Another noteworthy fact about me is that I am wildly obsessed with the original Willy Wonka and the Chocolate Factory. It is genuinely my favorite movie of all time, and I often tell people that if they can understand that movie, they can understand me. I’m not even sure what that means when I say it, but I know it’s true. The movie is jam-packed with timeless quotes, crazy scenes, a wild, creative genius, and so much more I can’t even go there. Anything I say won’t do it justice.
What I didn’t realize when I stood with Bob waiting for my aunt and mother to come inside was that I was about to walk head-on into a real-life Willy Wonka factory, but for accessible productions.
Bob began telling us the story of APH, a timeless tale—the origins in the Kentucky School for the Blind, the quota funds, the products, the services, and everything else that would come to be common knowledge to me. My eyes boggled at the sights I was beholding for the first time. The ancient Heidelberg machine, the elevator that leads to nowhere, the helter-skelter arrangement of floors and rooms throughout the building, the ancient, giant fire doors—it all came together for me as an image of something great. It was a place unlike any other I had ever been before; the picture I began to develop in the dark room of my mind formed a conglomeration of legacy, antiquity, innovation, fantasy, and endless possibilities for the future.

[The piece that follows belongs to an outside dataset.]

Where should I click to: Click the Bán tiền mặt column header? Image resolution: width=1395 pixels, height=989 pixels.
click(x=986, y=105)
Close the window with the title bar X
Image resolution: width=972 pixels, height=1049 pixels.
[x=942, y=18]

I saw the Talking Books Studio in the basement, a hidden gem within a building of mystery. I saw the sound booths where when you shut the door behind you time stops, and your breath is the only sound. The rooms of the studios left almost entirely as they were made some fifty—or more—years ago. If those walls could talk, the knowledge their narrators have given them over time could fill a library. The voices of those long gone narrators still echo within those walls, if only you listen close enough. Just being in the studio, even today, fills me with the most powerful experience, especially when Jack Fox is reading.
As we wandered the enchanted hallways, I felt like a young Charlie Bucket. Where other people might have seen an old building, I saw history. I saw the dominating grace of an organization that stood the test of time, a place that had persisted through economic depressions, wars, presidents, and space travel. And, above all, I saw a place that never stopped serving the population for which it first opened its doors 160 years ago. It was my very own Chocolate Factory. I was in love.
Seven months later, I may still be that weird kid with my head in the clouds, but I feel as though I’ve made a place for myself at APH. Even though I’m only an AmeriCorps VISTA, I’m treated like a part of the family here. The same people who’ve been here for forty years greet me as warmly as they would an old friend. I’m surrounded by people who love what they’re doing, who are happy to come to work each day, and who are determined to continue APH’s mission of supporting the lives of people who are blind and visually impaired. I still may not know what it’s all about, but it certainly gives me reflection to see so many people whose lives revolve around making life better for others. I feel at home at APH, and like I’m really am a part of the family. I’m eternally thankful to everyone who has made my time here special, from the smiles behind the desks, to the friendly waves behind the machines—you guys are awesome.